[Stored data entries]
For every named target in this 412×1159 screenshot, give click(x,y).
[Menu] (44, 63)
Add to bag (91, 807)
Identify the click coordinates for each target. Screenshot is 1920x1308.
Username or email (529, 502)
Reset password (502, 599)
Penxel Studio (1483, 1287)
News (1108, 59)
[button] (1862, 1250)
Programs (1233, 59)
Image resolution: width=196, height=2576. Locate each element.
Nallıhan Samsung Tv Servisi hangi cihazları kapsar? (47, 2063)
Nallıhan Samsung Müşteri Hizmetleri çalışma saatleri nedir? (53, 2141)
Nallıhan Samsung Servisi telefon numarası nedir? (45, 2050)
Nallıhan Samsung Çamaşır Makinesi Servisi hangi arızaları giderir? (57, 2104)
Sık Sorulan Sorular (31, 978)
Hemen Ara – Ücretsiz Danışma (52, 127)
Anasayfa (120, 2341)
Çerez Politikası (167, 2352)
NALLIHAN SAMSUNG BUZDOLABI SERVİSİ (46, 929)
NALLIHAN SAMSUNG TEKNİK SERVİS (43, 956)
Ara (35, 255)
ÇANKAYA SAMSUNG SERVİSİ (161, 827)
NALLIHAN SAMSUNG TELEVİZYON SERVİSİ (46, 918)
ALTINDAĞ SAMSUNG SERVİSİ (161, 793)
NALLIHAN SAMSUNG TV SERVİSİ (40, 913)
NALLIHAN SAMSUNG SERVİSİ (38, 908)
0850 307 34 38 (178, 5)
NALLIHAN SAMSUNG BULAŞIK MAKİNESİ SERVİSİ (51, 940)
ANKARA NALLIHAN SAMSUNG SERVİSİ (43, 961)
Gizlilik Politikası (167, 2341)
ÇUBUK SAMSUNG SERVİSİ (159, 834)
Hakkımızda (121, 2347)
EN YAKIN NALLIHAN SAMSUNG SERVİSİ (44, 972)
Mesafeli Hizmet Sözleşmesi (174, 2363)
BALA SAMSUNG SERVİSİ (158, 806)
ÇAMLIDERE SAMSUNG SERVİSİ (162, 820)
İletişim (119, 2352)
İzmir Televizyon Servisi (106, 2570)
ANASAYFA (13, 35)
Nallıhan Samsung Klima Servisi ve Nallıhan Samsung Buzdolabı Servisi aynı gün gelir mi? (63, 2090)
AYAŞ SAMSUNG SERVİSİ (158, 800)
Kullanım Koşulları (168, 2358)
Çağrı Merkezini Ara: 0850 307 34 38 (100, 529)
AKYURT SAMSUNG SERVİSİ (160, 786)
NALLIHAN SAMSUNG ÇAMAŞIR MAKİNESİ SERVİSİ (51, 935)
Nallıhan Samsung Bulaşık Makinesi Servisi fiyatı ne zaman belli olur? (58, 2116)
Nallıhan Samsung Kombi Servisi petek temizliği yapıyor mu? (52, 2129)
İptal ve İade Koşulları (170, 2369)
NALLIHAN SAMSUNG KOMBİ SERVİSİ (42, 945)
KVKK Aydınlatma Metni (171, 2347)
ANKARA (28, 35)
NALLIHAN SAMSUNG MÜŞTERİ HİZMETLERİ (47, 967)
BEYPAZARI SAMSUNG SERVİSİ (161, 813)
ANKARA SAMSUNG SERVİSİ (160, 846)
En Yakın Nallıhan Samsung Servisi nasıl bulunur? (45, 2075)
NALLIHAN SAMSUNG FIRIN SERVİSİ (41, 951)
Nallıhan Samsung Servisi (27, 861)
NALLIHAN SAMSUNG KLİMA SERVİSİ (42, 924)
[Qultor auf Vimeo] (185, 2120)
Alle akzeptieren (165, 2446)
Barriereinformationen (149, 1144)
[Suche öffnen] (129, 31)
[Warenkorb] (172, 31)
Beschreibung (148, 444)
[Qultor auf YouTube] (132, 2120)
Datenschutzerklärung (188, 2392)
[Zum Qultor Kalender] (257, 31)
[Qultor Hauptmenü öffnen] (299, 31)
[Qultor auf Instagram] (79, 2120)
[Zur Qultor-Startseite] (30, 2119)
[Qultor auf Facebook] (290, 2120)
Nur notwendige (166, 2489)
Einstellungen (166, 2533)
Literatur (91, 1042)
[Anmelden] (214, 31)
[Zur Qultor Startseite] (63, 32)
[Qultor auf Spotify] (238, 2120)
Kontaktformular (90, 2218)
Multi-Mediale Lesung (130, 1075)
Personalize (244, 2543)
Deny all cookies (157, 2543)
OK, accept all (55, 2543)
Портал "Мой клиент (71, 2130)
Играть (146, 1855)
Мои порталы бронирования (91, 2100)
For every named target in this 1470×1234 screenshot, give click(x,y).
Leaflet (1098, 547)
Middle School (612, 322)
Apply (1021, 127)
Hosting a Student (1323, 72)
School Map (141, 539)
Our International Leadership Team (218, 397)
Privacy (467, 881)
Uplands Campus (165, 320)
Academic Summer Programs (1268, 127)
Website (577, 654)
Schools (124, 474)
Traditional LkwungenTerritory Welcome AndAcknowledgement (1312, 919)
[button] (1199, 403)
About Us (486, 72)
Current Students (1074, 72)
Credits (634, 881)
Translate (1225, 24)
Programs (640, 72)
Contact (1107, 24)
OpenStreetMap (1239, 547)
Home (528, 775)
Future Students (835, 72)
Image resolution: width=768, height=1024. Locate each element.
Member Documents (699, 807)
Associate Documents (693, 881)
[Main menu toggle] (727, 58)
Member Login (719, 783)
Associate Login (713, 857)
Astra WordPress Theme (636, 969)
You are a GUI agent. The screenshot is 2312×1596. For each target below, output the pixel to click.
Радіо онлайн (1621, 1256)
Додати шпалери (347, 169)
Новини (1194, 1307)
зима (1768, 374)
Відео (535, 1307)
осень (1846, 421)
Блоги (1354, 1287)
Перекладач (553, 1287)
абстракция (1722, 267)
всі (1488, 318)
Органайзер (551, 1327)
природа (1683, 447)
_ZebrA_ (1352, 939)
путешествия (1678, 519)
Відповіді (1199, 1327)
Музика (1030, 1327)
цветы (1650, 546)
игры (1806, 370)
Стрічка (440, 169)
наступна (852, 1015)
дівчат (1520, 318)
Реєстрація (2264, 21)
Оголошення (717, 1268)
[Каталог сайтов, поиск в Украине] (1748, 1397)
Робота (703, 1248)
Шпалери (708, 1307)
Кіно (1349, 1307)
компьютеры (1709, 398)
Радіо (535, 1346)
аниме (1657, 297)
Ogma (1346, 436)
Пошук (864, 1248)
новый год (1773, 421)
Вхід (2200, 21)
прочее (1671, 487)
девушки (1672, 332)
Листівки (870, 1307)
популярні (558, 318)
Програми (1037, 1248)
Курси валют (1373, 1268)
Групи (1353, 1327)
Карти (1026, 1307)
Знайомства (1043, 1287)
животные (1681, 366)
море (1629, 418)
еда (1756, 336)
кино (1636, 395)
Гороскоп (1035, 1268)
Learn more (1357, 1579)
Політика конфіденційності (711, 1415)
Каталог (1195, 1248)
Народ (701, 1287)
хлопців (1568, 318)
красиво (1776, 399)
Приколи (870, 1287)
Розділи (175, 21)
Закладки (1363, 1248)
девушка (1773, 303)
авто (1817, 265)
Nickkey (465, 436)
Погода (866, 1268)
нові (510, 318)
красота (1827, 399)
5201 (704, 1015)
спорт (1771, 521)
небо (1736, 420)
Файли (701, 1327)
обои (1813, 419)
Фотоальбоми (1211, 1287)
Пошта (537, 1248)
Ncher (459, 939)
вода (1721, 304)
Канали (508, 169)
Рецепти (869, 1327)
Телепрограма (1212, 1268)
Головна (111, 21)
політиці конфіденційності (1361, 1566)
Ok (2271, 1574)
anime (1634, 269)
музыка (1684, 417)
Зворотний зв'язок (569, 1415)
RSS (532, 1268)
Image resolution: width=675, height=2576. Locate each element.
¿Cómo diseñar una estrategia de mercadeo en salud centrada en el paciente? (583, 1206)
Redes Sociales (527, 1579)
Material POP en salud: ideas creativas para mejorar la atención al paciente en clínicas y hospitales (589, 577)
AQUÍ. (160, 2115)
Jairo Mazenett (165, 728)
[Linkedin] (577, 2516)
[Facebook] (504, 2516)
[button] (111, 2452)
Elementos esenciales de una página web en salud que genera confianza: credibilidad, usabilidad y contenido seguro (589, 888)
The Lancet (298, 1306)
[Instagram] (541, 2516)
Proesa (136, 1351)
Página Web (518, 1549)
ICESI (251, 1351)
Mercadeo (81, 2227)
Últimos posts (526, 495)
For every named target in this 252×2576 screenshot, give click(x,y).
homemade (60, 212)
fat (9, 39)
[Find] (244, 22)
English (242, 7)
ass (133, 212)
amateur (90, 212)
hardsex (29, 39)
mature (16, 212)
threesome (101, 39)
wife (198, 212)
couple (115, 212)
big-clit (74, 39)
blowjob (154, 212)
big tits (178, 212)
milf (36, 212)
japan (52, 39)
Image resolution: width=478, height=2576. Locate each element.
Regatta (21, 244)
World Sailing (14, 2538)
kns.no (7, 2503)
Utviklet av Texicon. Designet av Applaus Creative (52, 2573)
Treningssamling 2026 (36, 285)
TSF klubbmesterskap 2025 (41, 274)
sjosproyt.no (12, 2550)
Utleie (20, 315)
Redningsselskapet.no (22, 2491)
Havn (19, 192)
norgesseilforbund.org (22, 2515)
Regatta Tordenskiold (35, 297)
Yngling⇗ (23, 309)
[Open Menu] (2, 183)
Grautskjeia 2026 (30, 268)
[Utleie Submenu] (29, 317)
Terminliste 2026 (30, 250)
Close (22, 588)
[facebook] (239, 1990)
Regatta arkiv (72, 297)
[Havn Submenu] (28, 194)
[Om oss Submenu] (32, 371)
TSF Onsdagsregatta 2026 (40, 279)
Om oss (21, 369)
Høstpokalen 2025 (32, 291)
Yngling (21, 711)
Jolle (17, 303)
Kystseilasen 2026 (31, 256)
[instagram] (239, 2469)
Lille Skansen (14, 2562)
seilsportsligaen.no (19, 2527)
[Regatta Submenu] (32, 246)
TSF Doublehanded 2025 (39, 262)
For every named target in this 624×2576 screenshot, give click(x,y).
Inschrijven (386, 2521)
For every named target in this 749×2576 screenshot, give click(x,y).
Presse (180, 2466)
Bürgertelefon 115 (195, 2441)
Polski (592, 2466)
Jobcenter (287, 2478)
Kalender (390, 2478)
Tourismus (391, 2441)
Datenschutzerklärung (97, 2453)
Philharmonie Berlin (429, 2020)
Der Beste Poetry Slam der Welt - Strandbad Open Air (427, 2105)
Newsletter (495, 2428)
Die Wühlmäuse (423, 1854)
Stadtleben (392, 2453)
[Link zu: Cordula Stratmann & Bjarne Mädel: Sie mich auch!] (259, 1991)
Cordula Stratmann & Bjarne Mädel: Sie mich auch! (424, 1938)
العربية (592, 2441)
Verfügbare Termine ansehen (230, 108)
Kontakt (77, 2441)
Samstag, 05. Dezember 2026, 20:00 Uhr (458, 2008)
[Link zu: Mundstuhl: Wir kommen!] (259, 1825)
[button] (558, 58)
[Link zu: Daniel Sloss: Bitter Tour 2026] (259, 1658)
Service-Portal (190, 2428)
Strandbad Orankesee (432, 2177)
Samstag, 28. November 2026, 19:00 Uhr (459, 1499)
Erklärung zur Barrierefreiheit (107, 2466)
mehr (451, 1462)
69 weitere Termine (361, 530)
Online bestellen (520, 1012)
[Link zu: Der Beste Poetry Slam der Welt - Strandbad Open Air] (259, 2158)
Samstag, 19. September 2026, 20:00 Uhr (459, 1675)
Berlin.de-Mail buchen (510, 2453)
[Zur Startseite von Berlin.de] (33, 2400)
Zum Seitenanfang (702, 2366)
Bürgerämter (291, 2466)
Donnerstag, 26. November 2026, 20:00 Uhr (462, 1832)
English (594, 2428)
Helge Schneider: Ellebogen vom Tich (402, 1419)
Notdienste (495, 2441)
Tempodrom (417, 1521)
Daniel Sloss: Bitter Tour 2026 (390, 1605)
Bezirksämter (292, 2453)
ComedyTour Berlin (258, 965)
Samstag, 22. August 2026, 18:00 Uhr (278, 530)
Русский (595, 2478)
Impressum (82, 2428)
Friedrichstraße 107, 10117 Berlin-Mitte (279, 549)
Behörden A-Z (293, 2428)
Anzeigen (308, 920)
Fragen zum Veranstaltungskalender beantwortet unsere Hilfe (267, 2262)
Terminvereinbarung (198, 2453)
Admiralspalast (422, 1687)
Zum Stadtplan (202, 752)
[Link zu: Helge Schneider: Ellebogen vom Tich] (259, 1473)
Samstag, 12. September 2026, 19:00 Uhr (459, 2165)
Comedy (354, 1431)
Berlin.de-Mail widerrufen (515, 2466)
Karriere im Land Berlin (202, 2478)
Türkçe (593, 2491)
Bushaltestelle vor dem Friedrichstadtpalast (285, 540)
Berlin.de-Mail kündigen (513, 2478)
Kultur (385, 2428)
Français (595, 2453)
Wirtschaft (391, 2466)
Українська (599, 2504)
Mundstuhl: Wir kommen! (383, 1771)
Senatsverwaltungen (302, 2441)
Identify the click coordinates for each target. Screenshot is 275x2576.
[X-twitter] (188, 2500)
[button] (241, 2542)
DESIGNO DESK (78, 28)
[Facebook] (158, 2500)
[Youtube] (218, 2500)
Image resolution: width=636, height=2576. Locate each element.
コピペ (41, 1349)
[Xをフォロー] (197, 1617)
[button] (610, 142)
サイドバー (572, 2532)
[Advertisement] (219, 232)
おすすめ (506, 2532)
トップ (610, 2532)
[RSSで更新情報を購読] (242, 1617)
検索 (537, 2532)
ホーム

Task objective:
Your task is to restate, word for word, only those lines above that fall between the line holding "Файли (701, 1327)" and the line holding "Material POP en", inclusive.

Solution to this task:
Файли (701, 1327)
обои (1813, 419)
Фотоальбоми (1211, 1287)
Пошта (537, 1248)
Ncher (459, 939)
вода (1721, 304)
Канали (508, 169)
Рецепти (869, 1327)
Телепрограма (1212, 1268)
Головна (111, 21)
політиці конфіденційності (1361, 1566)
Ok (2271, 1574)
anime (1634, 269)
музыка (1684, 417)
Зворотний зв'язок (569, 1415)
RSS (532, 1268)
Image resolution: width=675, height=2576. Locate each element.
¿Cómo diseñar una estrategia de mercadeo en salud centrada en el paciente? (583, 1206)
Redes Sociales (527, 1579)
Material POP en salud: ideas creativas para mejorar la atención al paciente en clínicas y hospitales (589, 577)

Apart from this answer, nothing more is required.